REQUIRED ACTIONS –
a. Answer these questions from the AR marker detection tutorial, one line each, marked the same way:
(i) What default value does the detector's constructor give to marker_size?
(ii) Which processing step comes right after square contour detection?
(iii) What does the tutorial use to project the 3D object?
b. Pick up the AR marker detection tutorial at the point where its text ends, and carry on from there.

PAGE EXCERPT –
────────────────────────────────────────
Project 3: AR Marker Detection¶

Project Overview¶

AR Marker Detection:
Detect square markers in images and composite 3D objects

Marker structure:
┌────────────────────┐
│ ██████████████████ │
│ █                █ │
│ █  ████    ████  █ │
│ █  ████    ████  █ │
│ █                █ │
│ █  ████████████  █ │
│ █  ████████████  █ │
│ █                █ │
│ ██████████████████ │
└────────────────────┘

Processing steps:
1. Square contour detection
2. Normalize marker with perspective transform
3. Marker ID recognition
4. Project 3D object using homography

Step-by-step Implementation¶

import cv2
import numpy as np

class ARMarkerDetector:
    """AR Marker Detector"""

    def __init__(self, marker_size=100):
        self.marker_size = marker_size

    def order_points(self, pts):
        """Order 4 points in sequence"""
────────────────────────────────────────
GIVEN MATERIAL –
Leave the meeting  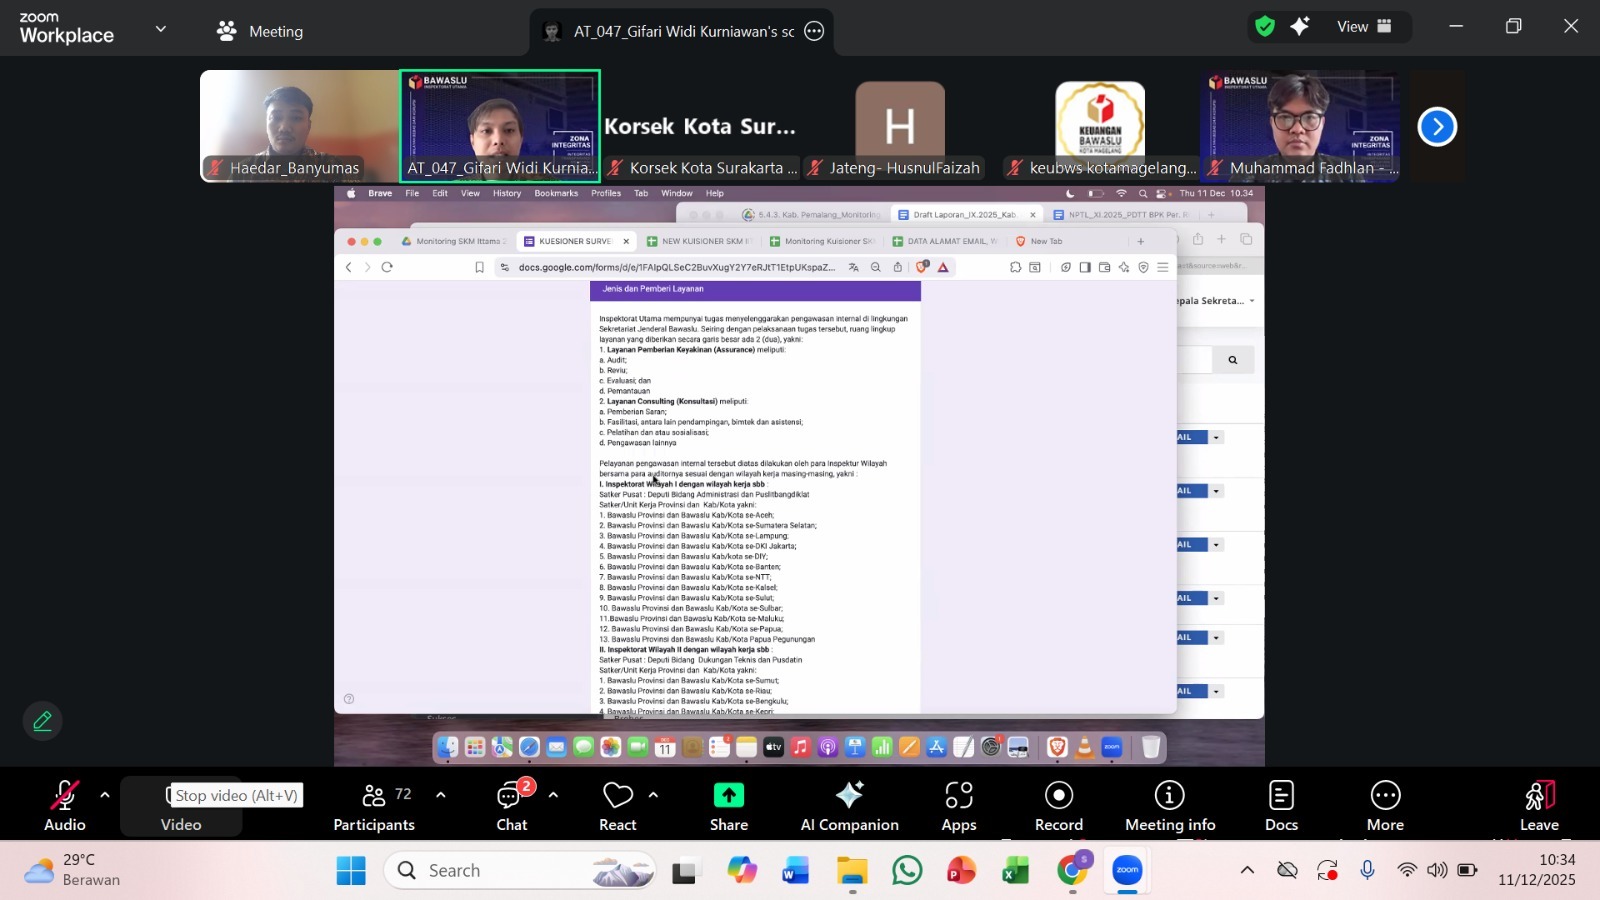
────────────────────────────────────────
OUTPUTS FOR THE TASKS –
a.
(i) 100
(ii) Normalize marker with perspective transform
(iii) Homography

b.
        rect = np.zeros((4, 2), dtype=np.float32)

        s = pts.sum(axis=1)
        rect[0] = pts[np.argmin(s)]  # Top-left
        rect[2] = pts[np.argmax(s)]  # Bottom-right

        diff = np.diff(pts, axis=1)
        rect[1] = pts[np.argmin(diff)]  # Top-right
        rect[3] = pts[np.argmax(diff)]  # Bottom-left

        return rect

    def find_markers(self, img):
        """Find marker candidates"""
        gray = cv2.cvtColor(img, cv2.COLOR_BGR2GRAY)
        blur = cv2.GaussianBlur(gray, (5, 5), 0)

        # Adaptive thresholding
        binary = cv2.adaptiveThreshold(
            blur, 255,
            cv2.ADAPTIVE_THRESH_GAUSSIAN_C,
            cv2.THRESH_BINARY_INV,
            11, 2
        )

        # Contour detection
        contours, _ = cv2.findContours(binary, cv2.RETR_LIST,
                                        cv2.CHAIN_APPROX_SIMPLE)

        markers = []

        for contour in contours:
            # Area filter
            area = cv2.contourArea(contour)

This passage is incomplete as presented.